On the outside looking in
S1:E75

On the outside looking in

[00:00:00] You are listening to the Daily Five, an experimental podcast by Aurooba, where I talk about something for five minutes. So let's get to it, shall we? A lot of the times I consider the lives of some of my favorite creatives and just shake my head. So many of them are whip smart. Some older than me, some younger than me, and they seem to be doing so many things and doing them so well.

[00:00:37] Cal Newport, for example, who I've talked about a lot on this podcast, is a professor at a university and he teaches and does research and then publishes papers about his research. He also has a productivity blog that's pretty popular, consistently keeps publishing mainstream productivity books, writes for the New Yorker and other publications and you know, if that wasn't enough, he also has a podcast, a spouse. and children, and I consider all of that in just pure awe.

[00:01:16] Then there's Ali Abdaal, a British doctor turned YouTuber, turned entrepreneur, who is younger than me and now runs a multi-million dollar business that I watched evolve right in front of my eyes for the last few years. Seriously, it was nuts. Then there's Lily Singh, who is basically the same age I am. I first started watching her YouTube videos in maybe 2008 or 2009?

[00:01:44] And now she's this multimillionaire who has written multiple books, hosted a late night TV show, at one point had both a regular YouTube channel, as well as a daily vlog channel, runs a popular online book club, a nonprofit, and probably 7 million other things that I can't think about. Sometimes I even consider the output of prolific WordPress contributors, and I'm just baffled at how much they do with the same 24 hours a day that I get, and I wonder, jeez, how?

[00:02:21] How do they do it and how can I do it? Their lives just seem so much less complicated than mine. Until, of course, In this past week when four different people said the same thing to me about me. It was always along the lines of, "oh, I'm so amazed at the number of things you do and I don't know how you do it."

[00:02:49] And all I could do was stare, maybe laugh, and then say, "I don't know", because I don't actually think I do a lot. And I personally deal with constant feelings of failure on a daily basis because I never seem to get everything I want done. So, you know, let's fast forward to maybe a few minutes before I started recording this.

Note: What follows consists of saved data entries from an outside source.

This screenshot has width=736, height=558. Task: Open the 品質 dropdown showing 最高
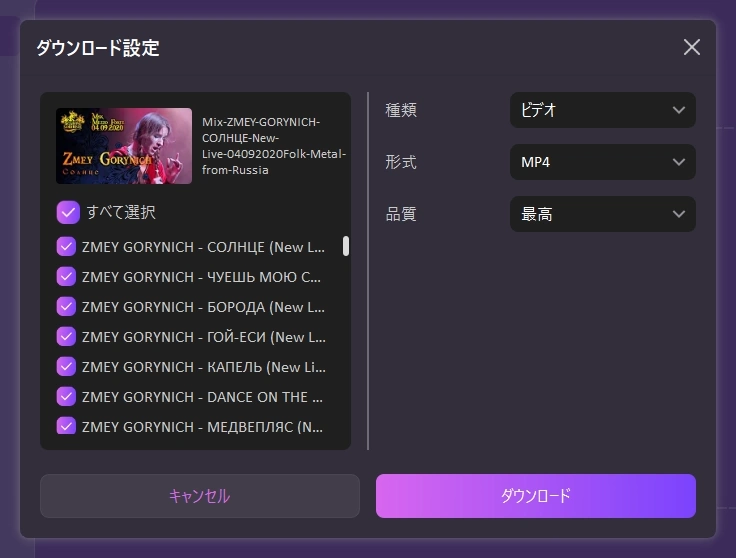pos(602,214)
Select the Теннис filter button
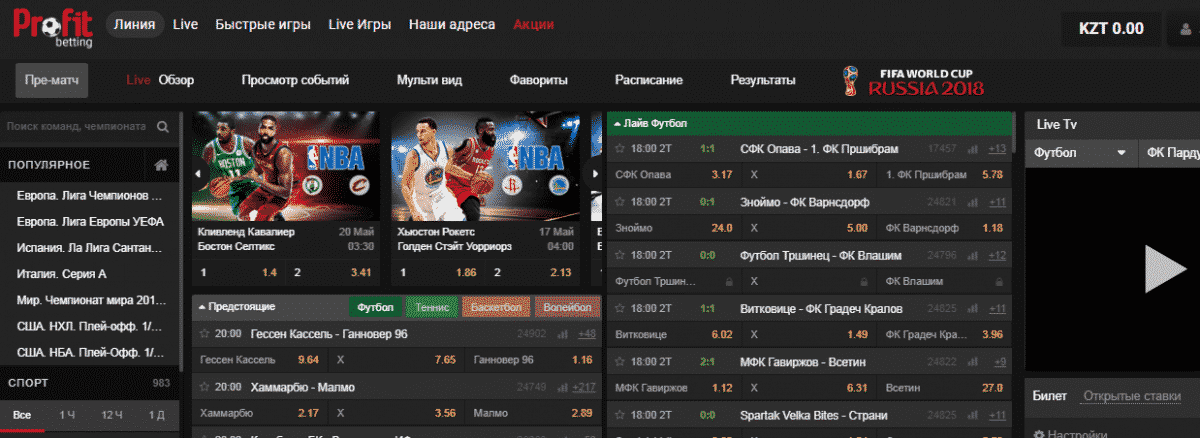The height and width of the screenshot is (438, 1200). pos(432,307)
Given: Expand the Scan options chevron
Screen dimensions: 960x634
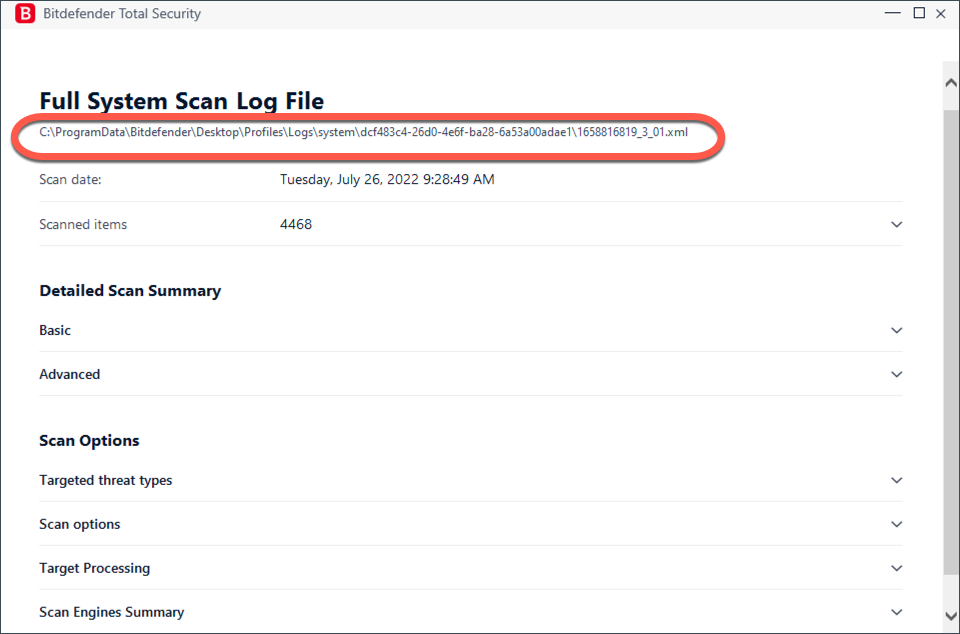Looking at the screenshot, I should 896,524.
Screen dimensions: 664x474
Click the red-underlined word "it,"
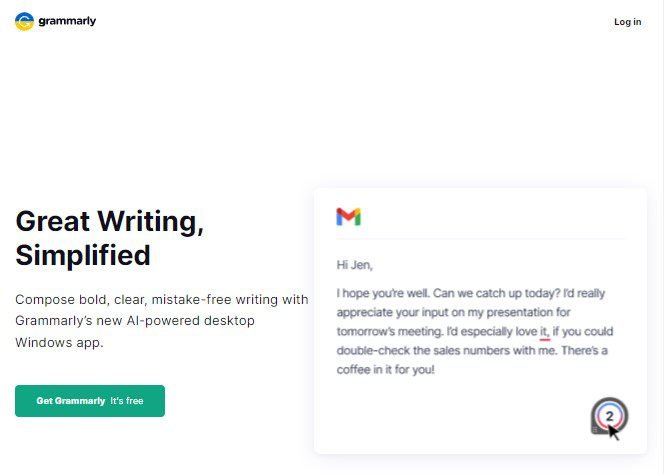click(x=545, y=331)

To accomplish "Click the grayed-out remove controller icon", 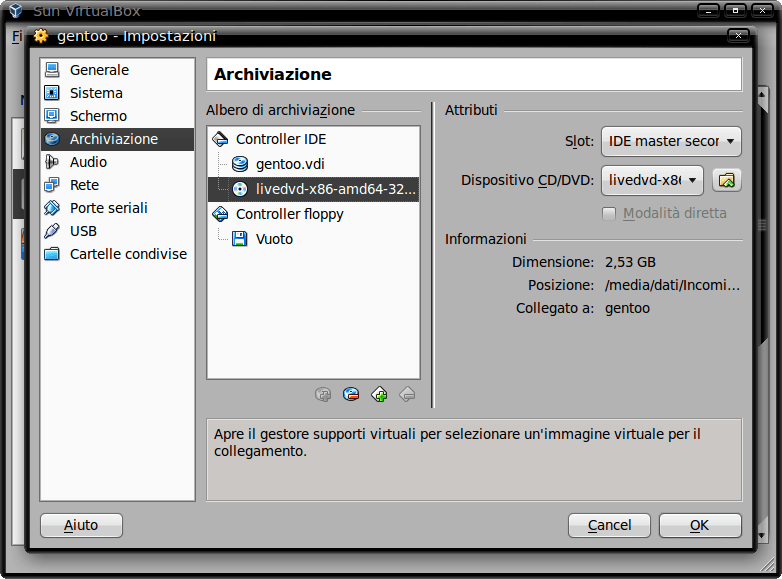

[00:03:16] I was sitting on my couch reading a profile on Cal Newport, of course, where you learn a little bit about his early struggles with success in the publishing world. And I realized that this was such an intense case of, you know, being on the outside looking in. A lot of people know that what you see on social media isn't always a reality, and that we shouldn't take what we see about someone's life as the complete truth.

[00:03:47] What you see online is a far more curated version, and I guess I forgot for a bit that that's just not only on social media – it's all the time, everywhere, and everyone, unless you live with the person, you don't really know what's going on in their life, you're a bit on the outside seeing things through some polish, or at least without all the details.

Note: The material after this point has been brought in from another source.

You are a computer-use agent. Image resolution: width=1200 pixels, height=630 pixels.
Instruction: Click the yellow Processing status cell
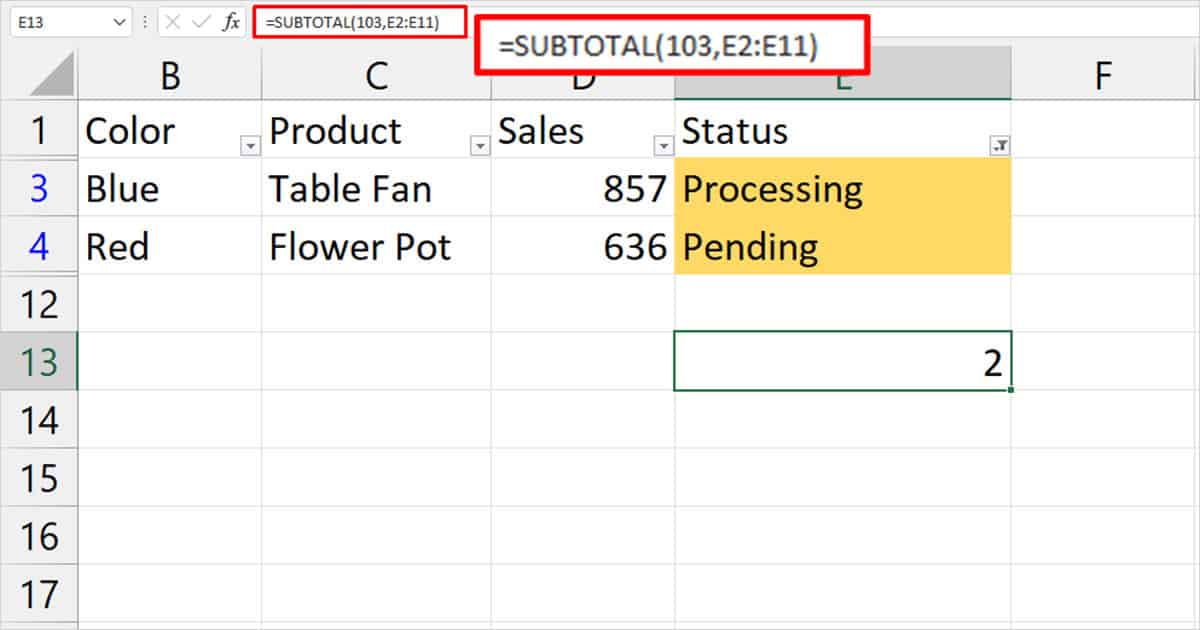842,188
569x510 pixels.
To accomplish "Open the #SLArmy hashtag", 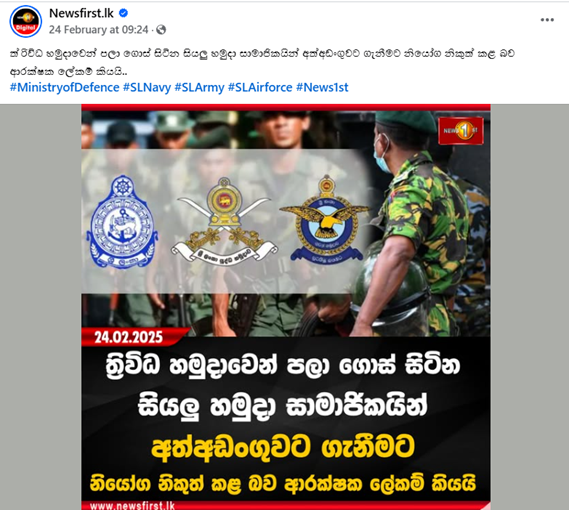I will point(200,87).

[00:04:10] For most of us, life is far more complicated than it seems, and yes, we do all get the same 24 hours every day, and some people do get more done than others. But maybe you are getting way more done in some area of your life that the other person you admire isn't. Maybe you're a far better spouse than the person you admire for having so much professional output.

[00:04:31] You don't really know because you're comparing your full and entire life with someone else's partial life, and that's not really fair. Not to yourself and aybe not to the person you admire either, you know?

[00:04:48] Thanks for listening. Talk to you tomorrow.